### Problem description:
Format every line of the rows below as a Markdown table with the columns Line No. and Text, numbering the lines in order and leaving out blank ones.

### The data:

┄┄┄┄┄┄┄┄┄┄┄┄┄┄┄┄┄┄┄┄

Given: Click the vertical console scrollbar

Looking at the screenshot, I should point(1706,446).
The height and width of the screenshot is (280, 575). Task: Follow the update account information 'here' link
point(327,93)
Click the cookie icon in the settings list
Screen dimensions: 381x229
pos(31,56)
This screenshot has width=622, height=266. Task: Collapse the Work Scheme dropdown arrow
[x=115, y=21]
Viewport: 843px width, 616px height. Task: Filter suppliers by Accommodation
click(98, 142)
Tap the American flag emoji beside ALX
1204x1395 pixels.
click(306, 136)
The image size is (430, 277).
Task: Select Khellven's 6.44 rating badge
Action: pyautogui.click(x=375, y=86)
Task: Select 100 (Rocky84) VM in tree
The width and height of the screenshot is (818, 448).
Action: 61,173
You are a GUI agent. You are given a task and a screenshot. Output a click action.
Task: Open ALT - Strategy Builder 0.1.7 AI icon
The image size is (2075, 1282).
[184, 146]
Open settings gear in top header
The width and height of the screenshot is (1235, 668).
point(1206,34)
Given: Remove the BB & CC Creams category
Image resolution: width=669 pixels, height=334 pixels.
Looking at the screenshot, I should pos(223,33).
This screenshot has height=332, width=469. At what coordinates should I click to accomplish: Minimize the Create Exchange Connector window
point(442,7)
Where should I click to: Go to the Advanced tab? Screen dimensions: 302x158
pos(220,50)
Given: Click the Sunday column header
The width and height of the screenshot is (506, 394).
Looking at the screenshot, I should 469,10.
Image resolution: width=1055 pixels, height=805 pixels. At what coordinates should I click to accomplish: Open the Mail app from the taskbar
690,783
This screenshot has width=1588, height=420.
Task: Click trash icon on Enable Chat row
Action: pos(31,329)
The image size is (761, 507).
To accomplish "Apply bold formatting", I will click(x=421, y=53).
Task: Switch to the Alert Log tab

┄┄┄┄┄┄┄┄┄┄┄┄┄┄┄┄┄┄┄┄

### Final result:
| Line No. | Text |
|---|---|
| 1 | Given: Click the vertical console scrollbar |
| 2 | Looking at the screenshot, I should point(1706,446). |
| 3 | The height and width of the screenshot is (280, 575). Task: Follow the update account information 'here' link |
| 4 | point(327,93) |
| 5 | Click the cookie icon in the settings list |
| 6 | Screen dimensions: 381x229 |
| 7 | pos(31,56) |
| 8 | This screenshot has width=622, height=266. Task: Collapse the Work Scheme dropdown arrow |
| 9 | [x=115, y=21] |
| 10 | Viewport: 843px width, 616px height. Task: Filter suppliers by Accommodation |
| 11 | click(98, 142) |
| 12 | Tap the American flag emoji beside ALX |
| 13 | 1204x1395 pixels. |
| 14 | click(306, 136) |
| 15 | The image size is (430, 277). |
| 16 | Task: Select Khellven's 6.44 rating badge |
| 17 | Action: pyautogui.click(x=375, y=86) |
| 18 | Task: Select 100 (Rocky84) VM in tree |
| 19 | The width and height of the screenshot is (818, 448). |
| 20 | Action: 61,173 |
| 21 | You are a GUI agent. You are given a task and a screenshot. Output a click action. |
| 22 | Task: Open ALT - Strategy Builder 0.1.7 AI icon |
| 23 | The image size is (2075, 1282). |
| 24 | [184, 146] |
| 25 | Open settings gear in top header |
| 26 | The width and height of the screenshot is (1235, 668). |
| 27 | point(1206,34) |
| 28 | Given: Remove the BB & CC Creams category |
| 29 | Image resolution: width=669 pixels, height=334 pixels. |
| 30 | Looking at the screenshot, I should pos(223,33). |
| 31 | This screenshot has height=332, width=469. At what coordinates should I click to accomplish: Minimize the Create Exchange Connector window |
| 32 | point(442,7) |
| 33 | Where should I click to: Go to the Advanced tab? Screen dimensions: 302x158 |
| 34 | pos(220,50) |
| 35 | Given: Click the Sunday column header |
| 36 | The width and height of the screenshot is (506, 394). |
| 37 | Looking at the screenshot, I should 469,10. |
| 38 | Image resolution: width=1055 pixels, height=805 pixels. At what coordinates should I click to accomplish: Open the Mail app from the taskbar |
| 39 | 690,783 |
| 40 | This screenshot has width=1588, height=420. |
| 41 | Task: Click trash icon on Enable Chat row |
| 42 | Action: pos(31,329) |
| 43 | The image size is (761, 507). |
| 44 | To accomplish "Apply bold formatting", I will click(x=421, y=53). |
| 45 | Task: Switch to the Alert Log tab |